We also believe that a dynamic portfolio allocation covering high quality corporate credit and liquid alternative credit is essential because, beyond the benefits of diversification, it also offers an additional opportunity to generate alpha. This can be done by shifting targeted exposures through active portfolio management, as changes in value between markets can generate attractive entry points into each asset class.

When the COVID-19-induced market turmoil accelerated in March 2020, the Federal Reserve took swift and decisive action to lower the federal funds rate to near zero and maintained its accommodative stance throughout 2020.

Investment grade corporate bonds, which have predominantly fixed payment schedules and are subject to significant levels of interest rate risk, subsequently benefited from falling interest rates alongside rising interest rates. other long-term strategies. Historically, the yield component of the base rate has been attributed to 84% of total investment grade bond yields since January 1999. While larger risk assets have continued to recover throughout the year. year, triple B rated loans and CLOs outperformed in the latter part of 2020.

Specific to the Ares Global Credit Income fund, we have repositioned the portfolio throughout 2020 based on changing market conditions. When the fund was created in May 2020, we initially rolled out the portfolio quality allocation in CLO debt securities rated single A and bonds rated triple B given the potential for spread tightening under the improvement of techniques within these segments of the credit market.

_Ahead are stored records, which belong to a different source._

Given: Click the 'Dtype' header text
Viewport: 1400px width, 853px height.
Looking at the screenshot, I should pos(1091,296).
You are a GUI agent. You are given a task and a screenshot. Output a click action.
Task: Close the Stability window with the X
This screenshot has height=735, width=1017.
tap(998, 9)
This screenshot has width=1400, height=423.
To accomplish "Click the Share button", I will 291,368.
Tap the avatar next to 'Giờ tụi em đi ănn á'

As broader risk assets continued to recover throughout the year, we took profits on our exposure to triple B-rated corporate bonds and turned to triple-B rated CLO debt. because the asset class presented a stronger relative value opportunity. Additionally, within the portfolio’s CLO debt allocation, we have dynamically allocated between new (primary) vintages and seasoned securities sourced from secondary markets to add attractive risk-adjusted returns.

Unlike 2020, investment grade corporate credit has lagged behind the broader market recovery in the first half of 2021, posting negative returns for the first half of the calendar year. This is due to the reopening of the global economy, concerns about inflation and a significant rise in interest rates have prompted investors to ask for higher beta and floating rate instruments.

At the same time, triple B rated loans withstood inflationary pressures and outperformed similarly rated corporate bonds due to their low variable rate duration profile.
Similar to loans, triple B rated CLO debt securities also benefited from a changing rate environment in 2021 due to strong demand for lower duration assets, strong technical data and a premium. yield of 100 to 200 basis points (bps) against corporate debt provided a wind of support to the asset class.

As demonstrated above, we believe that the CLO debt market presents opportunities for value capture resulting from a high degree of price inefficiency, as these instruments are generally misunderstood by the broader market and can often be misunderstood. reflect a perceived complexity or an illiquidity premium.

In summary, we believe that investing in CLOs offers an attractive risk-adjusted return opportunity for quality allocations.

Teiki Benveniste is the head of Ares Australia Management.